# DATOS DE ORIGEN
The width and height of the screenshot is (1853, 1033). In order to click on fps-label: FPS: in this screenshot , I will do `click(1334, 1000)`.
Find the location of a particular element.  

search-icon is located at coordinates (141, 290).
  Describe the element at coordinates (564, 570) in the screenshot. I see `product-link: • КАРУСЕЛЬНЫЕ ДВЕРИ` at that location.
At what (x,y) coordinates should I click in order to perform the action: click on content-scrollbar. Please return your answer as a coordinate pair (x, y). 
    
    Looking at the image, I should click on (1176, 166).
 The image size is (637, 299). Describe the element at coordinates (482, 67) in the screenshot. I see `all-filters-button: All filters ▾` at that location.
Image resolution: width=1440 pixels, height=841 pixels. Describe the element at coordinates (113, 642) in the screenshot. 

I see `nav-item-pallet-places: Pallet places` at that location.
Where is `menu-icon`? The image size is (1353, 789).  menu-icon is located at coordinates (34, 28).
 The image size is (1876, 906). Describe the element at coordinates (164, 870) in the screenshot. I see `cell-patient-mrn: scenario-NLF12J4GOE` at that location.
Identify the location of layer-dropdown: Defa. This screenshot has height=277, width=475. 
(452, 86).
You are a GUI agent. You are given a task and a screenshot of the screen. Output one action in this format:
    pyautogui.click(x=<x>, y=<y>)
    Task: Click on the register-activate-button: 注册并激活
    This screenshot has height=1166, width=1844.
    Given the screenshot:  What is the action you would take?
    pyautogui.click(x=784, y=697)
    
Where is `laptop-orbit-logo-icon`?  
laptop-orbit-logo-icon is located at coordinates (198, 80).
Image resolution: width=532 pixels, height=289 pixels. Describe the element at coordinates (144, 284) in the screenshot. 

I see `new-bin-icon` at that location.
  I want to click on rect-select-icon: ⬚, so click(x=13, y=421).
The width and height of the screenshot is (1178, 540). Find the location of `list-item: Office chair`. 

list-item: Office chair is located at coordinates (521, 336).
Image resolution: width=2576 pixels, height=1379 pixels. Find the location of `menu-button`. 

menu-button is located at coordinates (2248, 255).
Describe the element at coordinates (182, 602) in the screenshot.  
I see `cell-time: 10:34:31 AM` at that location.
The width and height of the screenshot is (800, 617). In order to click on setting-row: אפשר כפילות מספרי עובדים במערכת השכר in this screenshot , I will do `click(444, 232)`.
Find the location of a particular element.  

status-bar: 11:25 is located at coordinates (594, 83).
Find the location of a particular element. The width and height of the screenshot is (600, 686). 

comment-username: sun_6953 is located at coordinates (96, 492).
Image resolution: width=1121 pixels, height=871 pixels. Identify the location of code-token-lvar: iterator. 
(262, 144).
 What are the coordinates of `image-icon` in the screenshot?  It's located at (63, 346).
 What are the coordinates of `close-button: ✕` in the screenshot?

# CÓMO RESOLVERLA
Vuelve a escribir todas las filas de arriba sustituyendo "Image resolution" por "Screen size" y sin cambiar nada más.

# RESPUESTA ESCRITA
The width and height of the screenshot is (1853, 1033). In order to click on fps-label: FPS: in this screenshot , I will do `click(1334, 1000)`.
Find the location of a particular element.  

search-icon is located at coordinates (141, 290).
  Describe the element at coordinates (564, 570) in the screenshot. I see `product-link: • КАРУСЕЛЬНЫЕ ДВЕРИ` at that location.
At what (x,y) coordinates should I click in order to perform the action: click on content-scrollbar. Please return your answer as a coordinate pair (x, y). 
    
    Looking at the image, I should click on (1176, 166).
 The image size is (637, 299). Describe the element at coordinates (482, 67) in the screenshot. I see `all-filters-button: All filters ▾` at that location.
Screen size: width=1440 pixels, height=841 pixels. Describe the element at coordinates (113, 642) in the screenshot. 

I see `nav-item-pallet-places: Pallet places` at that location.
Where is `menu-icon`? The image size is (1353, 789).  menu-icon is located at coordinates (34, 28).
 The image size is (1876, 906). Describe the element at coordinates (164, 870) in the screenshot. I see `cell-patient-mrn: scenario-NLF12J4GOE` at that location.
Identify the location of layer-dropdown: Defa. This screenshot has height=277, width=475. 
(452, 86).
You are a GUI agent. You are given a task and a screenshot of the screen. Output one action in this format:
    pyautogui.click(x=<x>, y=<y>)
    Task: Click on the register-activate-button: 注册并激活
    This screenshot has height=1166, width=1844.
    Given the screenshot:  What is the action you would take?
    pyautogui.click(x=784, y=697)
    
Where is `laptop-orbit-logo-icon`?  
laptop-orbit-logo-icon is located at coordinates (198, 80).
Screen size: width=532 pixels, height=289 pixels. Describe the element at coordinates (144, 284) in the screenshot. 

I see `new-bin-icon` at that location.
  I want to click on rect-select-icon: ⬚, so click(x=13, y=421).
The width and height of the screenshot is (1178, 540). Find the location of `list-item: Office chair`. 

list-item: Office chair is located at coordinates (521, 336).
Screen size: width=2576 pixels, height=1379 pixels. Find the location of `menu-button`. 

menu-button is located at coordinates (2248, 255).
Describe the element at coordinates (182, 602) in the screenshot.  
I see `cell-time: 10:34:31 AM` at that location.
The width and height of the screenshot is (800, 617). In order to click on setting-row: אפשר כפילות מספרי עובדים במערכת השכר in this screenshot , I will do `click(444, 232)`.
Find the location of a particular element.  

status-bar: 11:25 is located at coordinates (594, 83).
Find the location of a particular element. The width and height of the screenshot is (600, 686). 

comment-username: sun_6953 is located at coordinates (96, 492).
Screen size: width=1121 pixels, height=871 pixels. Identify the location of code-token-lvar: iterator. 
(262, 144).
 What are the coordinates of `image-icon` in the screenshot?  It's located at (63, 346).
 What are the coordinates of `close-button: ✕` in the screenshot?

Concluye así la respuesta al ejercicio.